Linear Models

If your data is linearly separable, perceptron will find you a separating hyperplane.

But what if my data isn’t linearly separable?

  • perceptron will find a hyperplane that makes some errors
  • what about a hyperplane that makes a minimal amount of errors?

Minimum Error Hyperplane

The error of a linear model \((\mathbf{w}, b)\) for an instance \((\mathbf{x_n}, y_n)\) is:

\[\mathbf{1} [y_n (\mathbf{w} \cdot \mathbf{x_n} + b) \leq 0]\]

where \(\mathbf{1}\) is an indicator function that returns 1 on incorrect prediction and 0 on correct (0-1 loss)

Based on this, we can make an objective to minimize the minimum error hyperplane:

\[\min_{\mathbf{w}, b} \sum_n \mathbf{1} [y_n (\mathbf{w} \cdot \mathbf{x_n} + b) \leq 0]\]

This is ERM: empirical risk minimization.

But there are problems:

  • the loss fcn is not convex
  • not differentiable

Alternatives to 0-1 Loss

We need to find an upper-bound to 0-1 loss that is convex, so that minimization is easy.
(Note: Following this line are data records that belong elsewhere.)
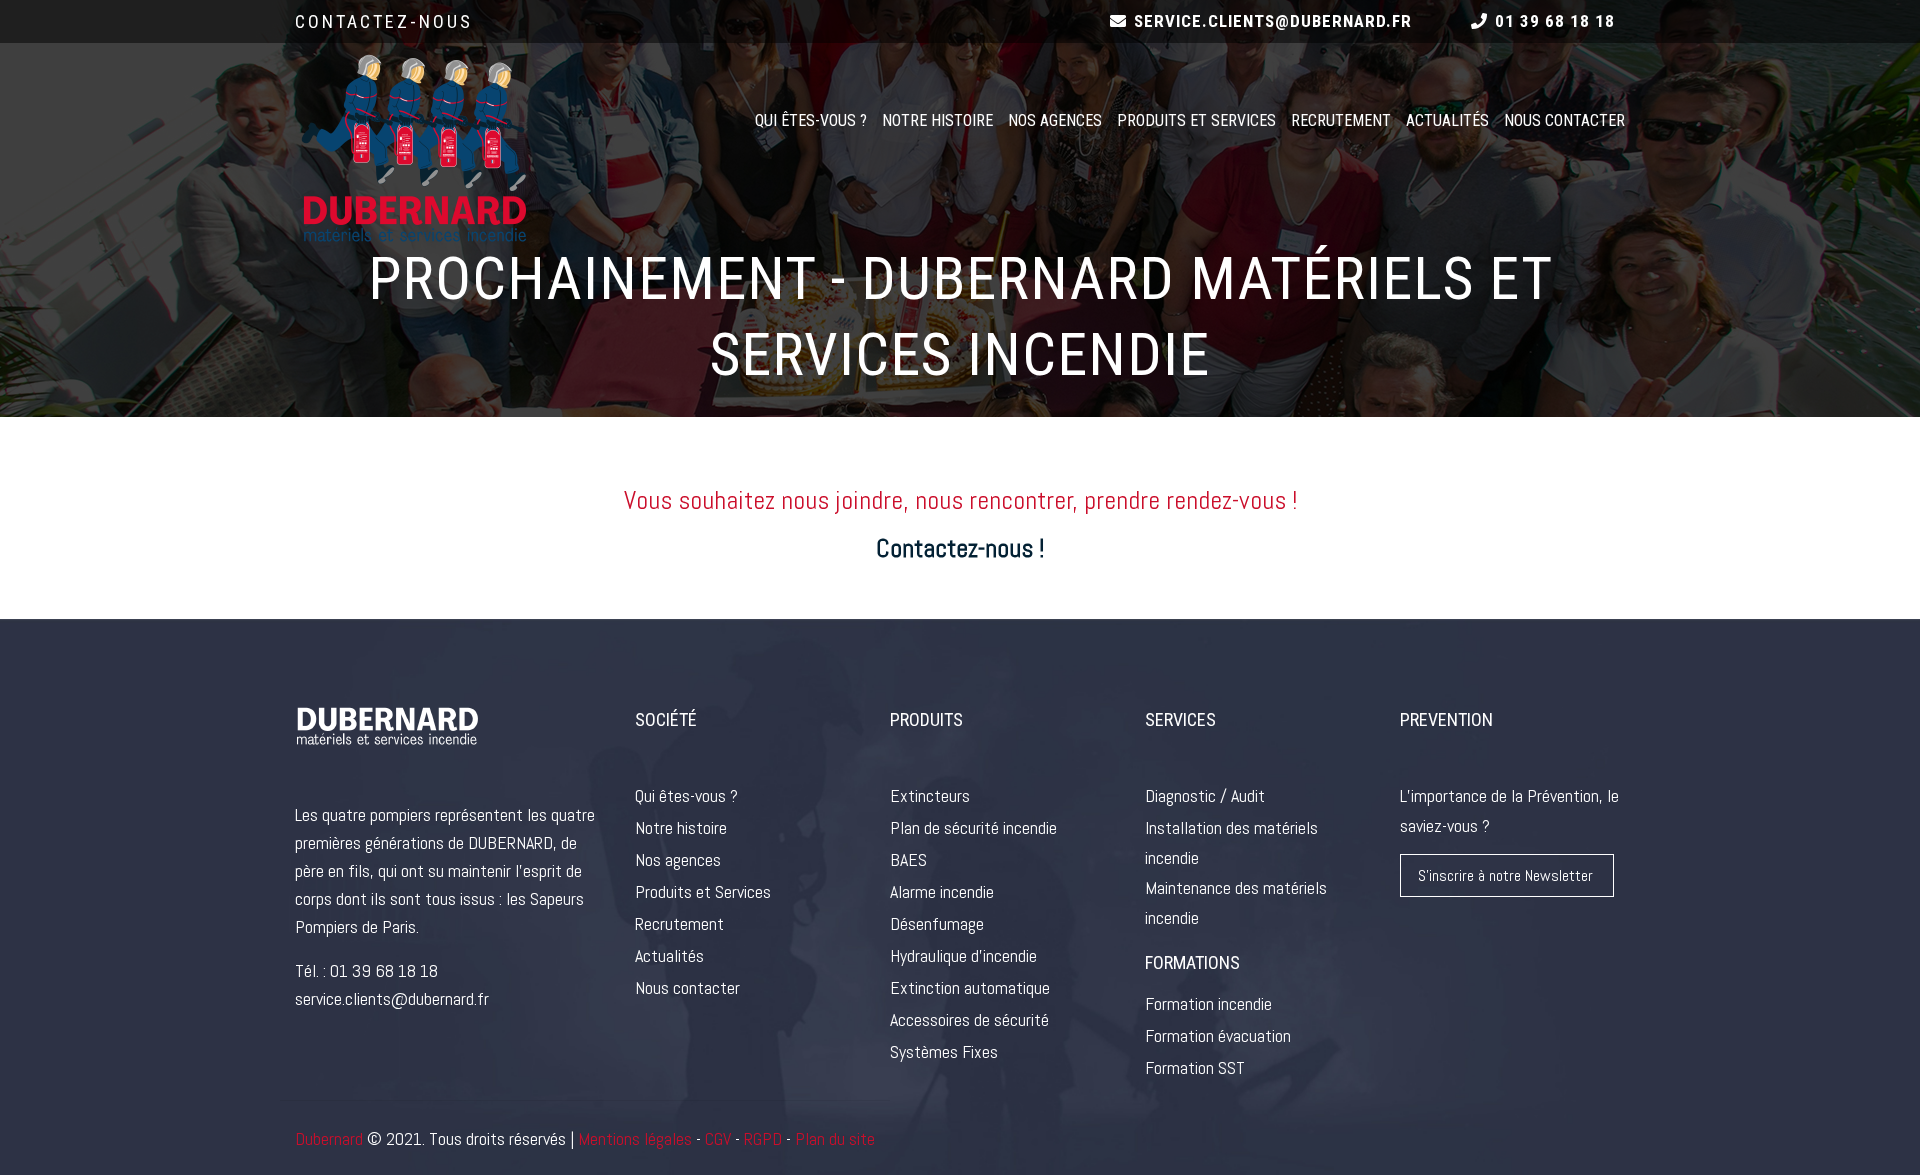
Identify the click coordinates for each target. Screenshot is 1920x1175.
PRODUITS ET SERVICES (1196, 120)
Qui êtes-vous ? (686, 795)
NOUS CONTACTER (1564, 120)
Also, minimizing the upper bound of the objective pushes down the real objective.

Given \(y, a\) (label, activation):

  • 0/1: \(l^{(0/1)}(y, a) = 1[ya \leq 0]\)
  • hinge: \(l^{(hin)}(y, a) = \max\{0, 1-ya\}\)
  • logistic: \(l^{(log)}(y, a) = \frac{1}{\log 2} \log(1 + \exp[-ya])\)
  • exponential: \(l^{(exp)}(y, a) = \exp[-ya]\)

These are all convex functions and can be minimized using SGD - except for hinge loss at point 1.

Sub-gradient Descent

How do we minimize a non-differentiable function?

  • apply GD anyway, where it exists
  • at non-diff points, use a sub-gradient
  • sub-gradient of \(f(z)\) at a point \(z'\) is the set of all lines that touch \(f(z)\) at \(z'\) but lie below \(f(z)\)
  • at diff points, the sub gradient is the gradient